(Records from a collection)
***
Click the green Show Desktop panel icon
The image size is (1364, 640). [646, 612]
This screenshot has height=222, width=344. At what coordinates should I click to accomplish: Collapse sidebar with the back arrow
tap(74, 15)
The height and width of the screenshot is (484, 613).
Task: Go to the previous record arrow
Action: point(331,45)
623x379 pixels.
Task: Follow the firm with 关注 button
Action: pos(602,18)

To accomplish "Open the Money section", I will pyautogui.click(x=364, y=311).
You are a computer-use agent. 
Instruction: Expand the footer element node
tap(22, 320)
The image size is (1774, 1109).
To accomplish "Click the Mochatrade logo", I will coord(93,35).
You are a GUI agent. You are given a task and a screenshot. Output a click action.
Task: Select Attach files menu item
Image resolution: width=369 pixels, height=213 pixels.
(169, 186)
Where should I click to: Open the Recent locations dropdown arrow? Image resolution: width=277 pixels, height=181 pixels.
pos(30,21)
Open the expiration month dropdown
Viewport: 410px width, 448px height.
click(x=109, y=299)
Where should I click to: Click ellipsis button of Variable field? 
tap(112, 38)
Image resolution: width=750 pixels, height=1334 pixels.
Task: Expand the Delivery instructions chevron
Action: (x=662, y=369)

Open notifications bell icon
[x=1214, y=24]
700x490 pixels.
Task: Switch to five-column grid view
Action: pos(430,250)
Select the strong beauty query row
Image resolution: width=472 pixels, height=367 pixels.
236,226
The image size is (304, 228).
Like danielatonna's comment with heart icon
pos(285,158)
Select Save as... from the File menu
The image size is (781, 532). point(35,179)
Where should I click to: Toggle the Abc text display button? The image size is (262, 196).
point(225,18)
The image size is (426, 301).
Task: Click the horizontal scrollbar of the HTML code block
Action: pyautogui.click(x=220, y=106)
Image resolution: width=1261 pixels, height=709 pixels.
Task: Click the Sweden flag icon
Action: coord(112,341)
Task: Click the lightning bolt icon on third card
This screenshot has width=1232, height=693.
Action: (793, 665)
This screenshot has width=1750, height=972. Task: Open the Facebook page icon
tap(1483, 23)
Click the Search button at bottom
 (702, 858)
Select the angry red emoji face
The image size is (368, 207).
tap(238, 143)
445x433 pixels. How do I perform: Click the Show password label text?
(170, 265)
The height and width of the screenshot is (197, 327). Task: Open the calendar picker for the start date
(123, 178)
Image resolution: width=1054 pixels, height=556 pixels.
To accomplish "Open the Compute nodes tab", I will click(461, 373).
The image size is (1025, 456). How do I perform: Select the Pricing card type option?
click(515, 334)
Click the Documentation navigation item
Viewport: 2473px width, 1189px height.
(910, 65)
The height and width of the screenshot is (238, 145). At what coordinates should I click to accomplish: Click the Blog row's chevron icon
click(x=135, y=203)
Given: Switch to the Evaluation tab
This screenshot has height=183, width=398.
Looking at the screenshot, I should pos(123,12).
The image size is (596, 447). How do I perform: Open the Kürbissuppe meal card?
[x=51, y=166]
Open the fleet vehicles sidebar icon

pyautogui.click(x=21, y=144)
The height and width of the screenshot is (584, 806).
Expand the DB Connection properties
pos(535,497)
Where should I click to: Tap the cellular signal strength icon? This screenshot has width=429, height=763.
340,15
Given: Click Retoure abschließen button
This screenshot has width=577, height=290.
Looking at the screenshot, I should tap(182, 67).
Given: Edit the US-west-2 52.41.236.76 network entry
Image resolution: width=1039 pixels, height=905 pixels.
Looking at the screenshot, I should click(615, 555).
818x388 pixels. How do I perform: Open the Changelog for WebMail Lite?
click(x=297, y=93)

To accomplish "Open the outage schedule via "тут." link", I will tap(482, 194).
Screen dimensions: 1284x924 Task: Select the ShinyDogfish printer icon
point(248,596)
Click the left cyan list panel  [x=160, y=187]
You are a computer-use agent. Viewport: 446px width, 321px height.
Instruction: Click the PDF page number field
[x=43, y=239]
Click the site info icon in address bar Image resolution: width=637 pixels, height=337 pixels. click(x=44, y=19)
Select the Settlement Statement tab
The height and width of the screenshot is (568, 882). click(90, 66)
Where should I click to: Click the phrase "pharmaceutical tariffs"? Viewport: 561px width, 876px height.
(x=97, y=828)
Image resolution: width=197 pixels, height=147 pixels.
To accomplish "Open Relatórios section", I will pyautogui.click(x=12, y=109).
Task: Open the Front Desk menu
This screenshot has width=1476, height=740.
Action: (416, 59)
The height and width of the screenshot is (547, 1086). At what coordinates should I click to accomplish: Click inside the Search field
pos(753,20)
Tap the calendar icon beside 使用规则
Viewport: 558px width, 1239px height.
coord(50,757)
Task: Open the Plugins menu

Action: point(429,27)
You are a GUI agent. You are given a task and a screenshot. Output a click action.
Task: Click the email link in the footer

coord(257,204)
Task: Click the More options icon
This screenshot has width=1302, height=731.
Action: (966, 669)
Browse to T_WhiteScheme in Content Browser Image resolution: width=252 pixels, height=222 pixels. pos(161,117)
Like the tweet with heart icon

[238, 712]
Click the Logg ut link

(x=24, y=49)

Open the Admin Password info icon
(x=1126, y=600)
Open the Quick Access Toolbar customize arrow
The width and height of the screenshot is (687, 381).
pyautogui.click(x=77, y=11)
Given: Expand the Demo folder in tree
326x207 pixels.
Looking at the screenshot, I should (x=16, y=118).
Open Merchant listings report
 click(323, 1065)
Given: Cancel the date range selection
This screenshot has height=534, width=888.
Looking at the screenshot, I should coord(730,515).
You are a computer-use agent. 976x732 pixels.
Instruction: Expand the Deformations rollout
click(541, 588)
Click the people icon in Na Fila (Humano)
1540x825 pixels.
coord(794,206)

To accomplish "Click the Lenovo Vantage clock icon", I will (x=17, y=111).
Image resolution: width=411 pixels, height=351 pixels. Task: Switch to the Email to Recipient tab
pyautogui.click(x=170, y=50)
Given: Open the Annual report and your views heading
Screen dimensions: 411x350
***
AIM OF THE EXERCISE - Output the entries above exactly, please, with nothing dropped.

RESPONSE TO THIS TASK -
Click the green Show Desktop panel icon
The image size is (1364, 640). [646, 612]
This screenshot has height=222, width=344. At what coordinates should I click to accomplish: Collapse sidebar with the back arrow
tap(74, 15)
The height and width of the screenshot is (484, 613).
Task: Go to the previous record arrow
Action: point(331,45)
623x379 pixels.
Task: Follow the firm with 关注 button
Action: pos(602,18)

To accomplish "Open the Money section", I will pyautogui.click(x=364, y=311).
You are a computer-use agent. 
Instruction: Expand the footer element node
tap(22, 320)
The image size is (1774, 1109).
To accomplish "Click the Mochatrade logo", I will coord(93,35).
You are a GUI agent. You are given a task and a screenshot. Output a click action.
Task: Select Attach files menu item
Image resolution: width=369 pixels, height=213 pixels.
(169, 186)
Where should I click to: Open the Recent locations dropdown arrow? Image resolution: width=277 pixels, height=181 pixels.
pos(30,21)
Open the expiration month dropdown
Viewport: 410px width, 448px height.
click(x=109, y=299)
Where should I click to: Click ellipsis button of Variable field? 
tap(112, 38)
Image resolution: width=750 pixels, height=1334 pixels.
Task: Expand the Delivery instructions chevron
Action: (x=662, y=369)

Open notifications bell icon
[x=1214, y=24]
700x490 pixels.
Task: Switch to five-column grid view
Action: pos(430,250)
Select the strong beauty query row
Image resolution: width=472 pixels, height=367 pixels.
236,226
The image size is (304, 228).
Like danielatonna's comment with heart icon
pos(285,158)
Select Save as... from the File menu
The image size is (781, 532). point(35,179)
Where should I click to: Toggle the Abc text display button? The image size is (262, 196).
point(225,18)
The image size is (426, 301).
Task: Click the horizontal scrollbar of the HTML code block
Action: pyautogui.click(x=220, y=106)
Image resolution: width=1261 pixels, height=709 pixels.
Task: Click the Sweden flag icon
Action: coord(112,341)
Task: Click the lightning bolt icon on third card
This screenshot has width=1232, height=693.
Action: (793, 665)
This screenshot has width=1750, height=972. Task: Open the Facebook page icon
tap(1483, 23)
Click the Search button at bottom
 (702, 858)
Select the angry red emoji face
The image size is (368, 207).
tap(238, 143)
445x433 pixels. How do I perform: Click the Show password label text?
(170, 265)
The height and width of the screenshot is (197, 327). Task: Open the calendar picker for the start date
(123, 178)
Image resolution: width=1054 pixels, height=556 pixels.
To accomplish "Open the Compute nodes tab", I will click(461, 373).
The image size is (1025, 456). How do I perform: Select the Pricing card type option?
click(515, 334)
Click the Documentation navigation item
Viewport: 2473px width, 1189px height.
(910, 65)
The height and width of the screenshot is (238, 145). At what coordinates should I click to accomplish: Click the Blog row's chevron icon
click(x=135, y=203)
Given: Switch to the Evaluation tab
This screenshot has height=183, width=398.
Looking at the screenshot, I should pos(123,12).
The image size is (596, 447). How do I perform: Open the Kürbissuppe meal card?
[x=51, y=166]
Open the fleet vehicles sidebar icon

pyautogui.click(x=21, y=144)
The height and width of the screenshot is (584, 806).
Expand the DB Connection properties
pos(535,497)
Where should I click to: Tap the cellular signal strength icon? This screenshot has width=429, height=763.
340,15
Given: Click Retoure abschließen button
This screenshot has width=577, height=290.
Looking at the screenshot, I should tap(182, 67).
Given: Edit the US-west-2 52.41.236.76 network entry
Image resolution: width=1039 pixels, height=905 pixels.
Looking at the screenshot, I should click(615, 555).
818x388 pixels. How do I perform: Open the Changelog for WebMail Lite?
click(x=297, y=93)

To accomplish "Open the outage schedule via "тут." link", I will tap(482, 194).
Screen dimensions: 1284x924 Task: Select the ShinyDogfish printer icon
point(248,596)
Click the left cyan list panel  [x=160, y=187]
You are a computer-use agent. Viewport: 446px width, 321px height.
Instruction: Click the PDF page number field
[x=43, y=239]
Click the site info icon in address bar Image resolution: width=637 pixels, height=337 pixels. click(x=44, y=19)
Select the Settlement Statement tab
The height and width of the screenshot is (568, 882). click(90, 66)
Where should I click to: Click the phrase "pharmaceutical tariffs"? Viewport: 561px width, 876px height.
(x=97, y=828)
Image resolution: width=197 pixels, height=147 pixels.
To accomplish "Open Relatórios section", I will pyautogui.click(x=12, y=109).
Task: Open the Front Desk menu
This screenshot has width=1476, height=740.
Action: (416, 59)
The height and width of the screenshot is (547, 1086). At what coordinates should I click to accomplish: Click inside the Search field
pos(753,20)
Tap the calendar icon beside 使用规则
Viewport: 558px width, 1239px height.
coord(50,757)
Task: Open the Plugins menu

Action: point(429,27)
You are a GUI agent. You are given a task and a screenshot. Output a click action.
Task: Click the email link in the footer

coord(257,204)
Task: Click the More options icon
This screenshot has width=1302, height=731.
Action: (966, 669)
Browse to T_WhiteScheme in Content Browser Image resolution: width=252 pixels, height=222 pixels. pos(161,117)
Like the tweet with heart icon

[238, 712]
Click the Logg ut link

(x=24, y=49)

Open the Admin Password info icon
(x=1126, y=600)
Open the Quick Access Toolbar customize arrow
The width and height of the screenshot is (687, 381).
pyautogui.click(x=77, y=11)
Given: Expand the Demo folder in tree
326x207 pixels.
Looking at the screenshot, I should (x=16, y=118).
Open Merchant listings report
 click(323, 1065)
Given: Cancel the date range selection
This screenshot has height=534, width=888.
Looking at the screenshot, I should coord(730,515).
You are a computer-use agent. 976x732 pixels.
Instruction: Expand the Deformations rollout
click(541, 588)
Click the people icon in Na Fila (Humano)
1540x825 pixels.
coord(794,206)

To accomplish "Click the Lenovo Vantage clock icon", I will (x=17, y=111).
Image resolution: width=411 pixels, height=351 pixels. Task: Switch to the Email to Recipient tab
pyautogui.click(x=170, y=50)
Given: Open the Annual report and your views heading
Screen dimensions: 411x350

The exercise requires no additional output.